### ÜBUNGSTEXT
═══
Singen: Muss die Arbeitslosenberatung aufgeben?
Das Arbeitslosenzentrum der Arbeiterwohlfahrt steht vor einer ungewissen Zukunft. Denn die wichtigste Einnahmequelle der Anlaufstelle für arbeitslose Menschen droht zu versiegen, warnt der Landtagsabgeordnete Hans-Peter Storz (SPD). Das Landesprogramm „Neue Chancen auf dem Arbeitsmarkt“, aus dem das Arbeitslosenzentrum mit 50.000 Euro jährlich gefördert wird, läuft zum Jahresende aus. Hier eine Medienmitteilung von Storz.
„Offensichtlich will das zuständige Wirtschaftsministerium dieses Landesprogramm kürzen oder ganz auslaufen lassen,“ wirft Storz der Landes-Ministerin für Wirtschaft, Arbeit und Tourismus, Nicole Hoffmeister-Kraut (CDU), vor. Das Ministerium lobe zwar die Arbeit der Arbeitslosenzentren, will aber keine neuen Mittel dafür im Landeshaushalt bereitstellen. Storz hatte in einem Schreiben Hoffmeister-Kraut um weitere Unterstützung für die Einrichtung gebeten.
Doch das Ministerium will anderen Maßnahmen den Vorzug geben, geht aus der Antwort der Ministerin an den Abgeordneten hervor. Grund: Es stehe weniger Geld zur Verfügung: „Ob auch die Arbeitslosenberatungszentren weiterhin gefördert werden können, hängt von den Ergebnissen der Haushaltsberatungen ab,“ schreibt die Ministerin. Storz übersetzt diese verklausulierte Aussage: „Das Wirtschaftsministerium will das Projekt nicht mehr, gibt es aber noch nicht offen zu.“
Dabei äußerte sich die Landesregierung vor einem Jahr noch lobend über die Arbeit der Singener Einrichtung. In einer Antwort auf eine Kleine Anfrage des Abgeordneten würdigte das Wirtschaftsministerium das niedrigschwellige Hilfsangebot, das vor allem Menschen nütze, die es aufgrund verschiedener sozialer Schwierigkeiten besonders schwer hätten, eine neue Arbeit zu finden. Das Arbeitslosenzentrum helfe diesen Personen nicht nur beim mitunter konfliktträchtigen Umgang mit dem Job-Center. Die Beratungsstelle am Heinrich-Weber-Platz vermittle auch den Zugang zu anderen Hilfsangeboten wie der Schuldner- oder der Suchtberatung.
═══
### DIE AUFGABE
Schreiben Sie aus dem Übungstext über das Singener Arbeitslosenzentrum den Abschnitt wörtlich ab, der mit „Das Arbeitslosenzentrum der“ beginnt und mit „Medienmitteilung von Storz.“ endet.
═══
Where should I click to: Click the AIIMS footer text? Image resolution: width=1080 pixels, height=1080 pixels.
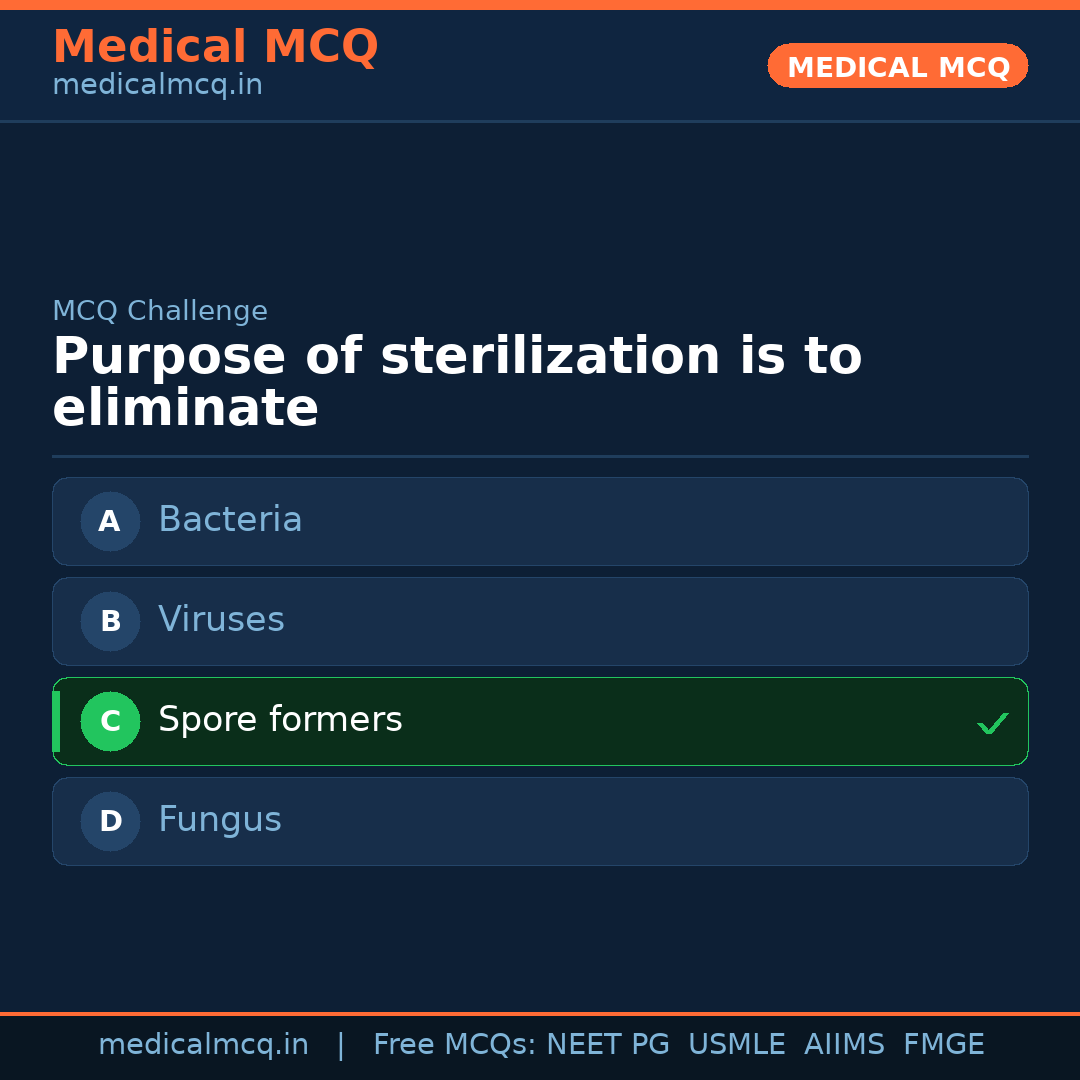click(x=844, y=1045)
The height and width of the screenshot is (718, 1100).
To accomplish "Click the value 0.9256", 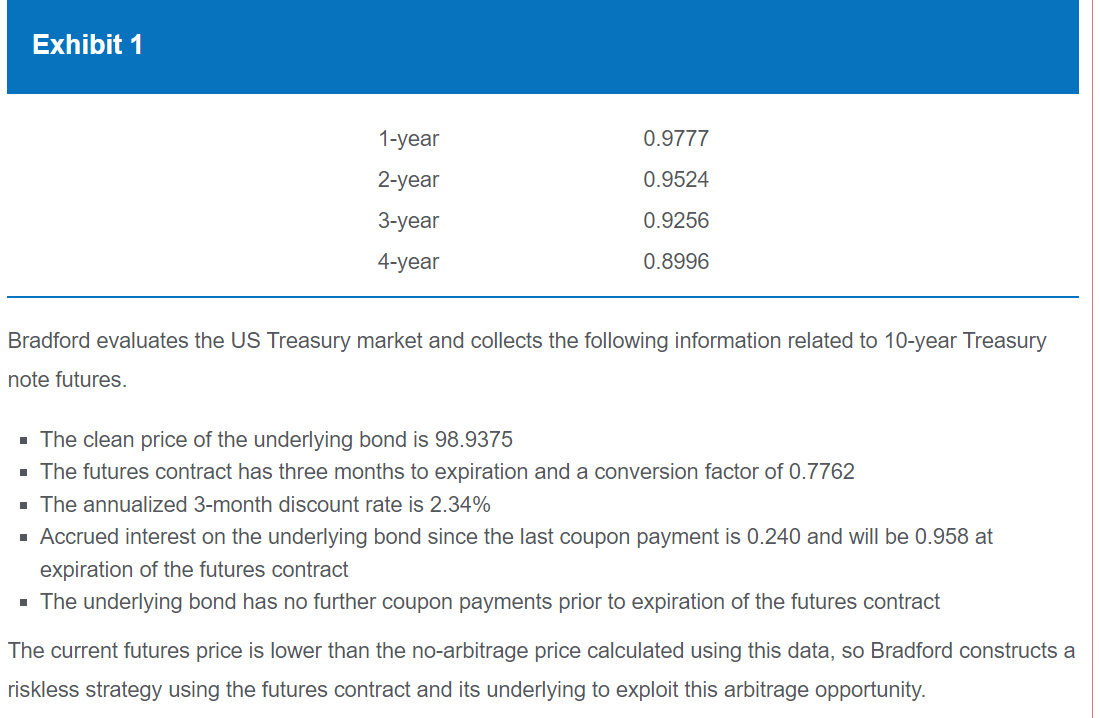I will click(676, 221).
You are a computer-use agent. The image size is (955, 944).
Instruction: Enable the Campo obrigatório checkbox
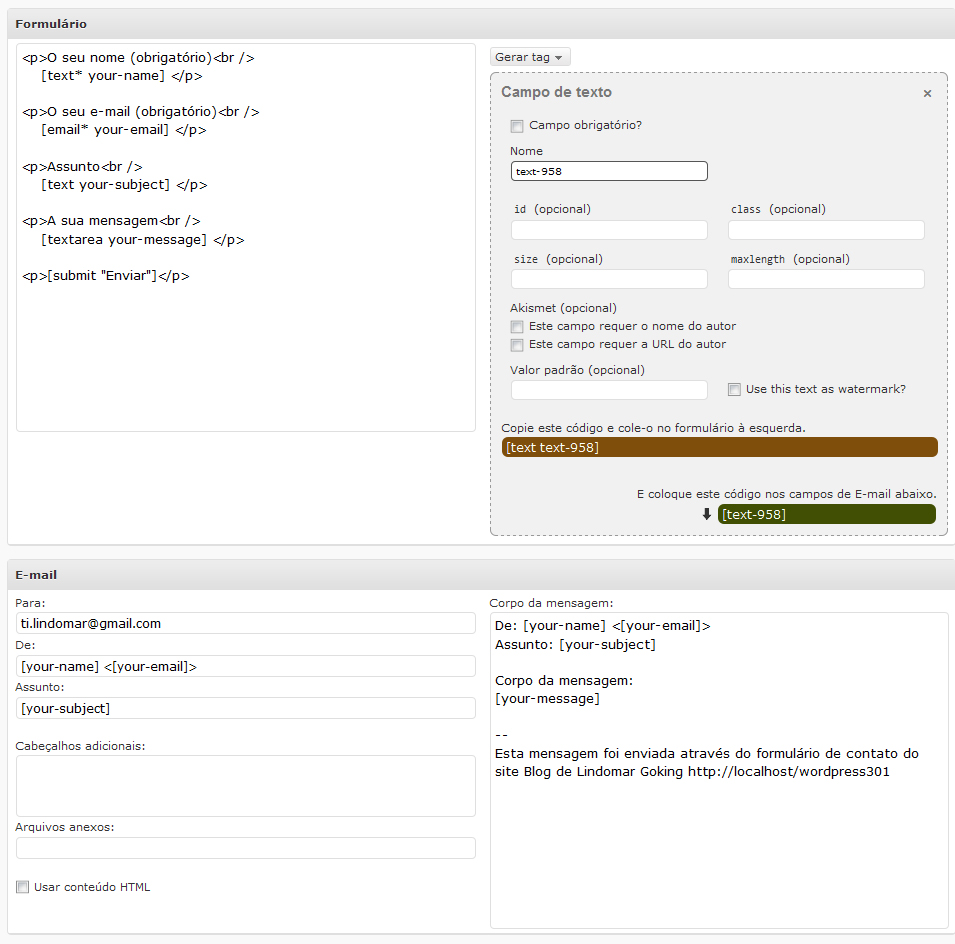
═══
### ANTWORTBEREICH
Das Arbeitslosenzentrum der Arbeiterwohlfahrt steht vor einer ungewissen Zukunft. Denn die wichtigste Einnahmequelle der Anlaufstelle für arbeitslose Menschen droht zu versiegen, warnt der Landtagsabgeordnete Hans-Peter Storz (SPD). Das Landesprogramm „Neue Chancen auf dem Arbeitsmarkt“, aus dem das Arbeitslosenzentrum mit 50.000 Euro jährlich gefördert wird, läuft zum Jahresende aus. Hier eine Medienmitteilung von Storz.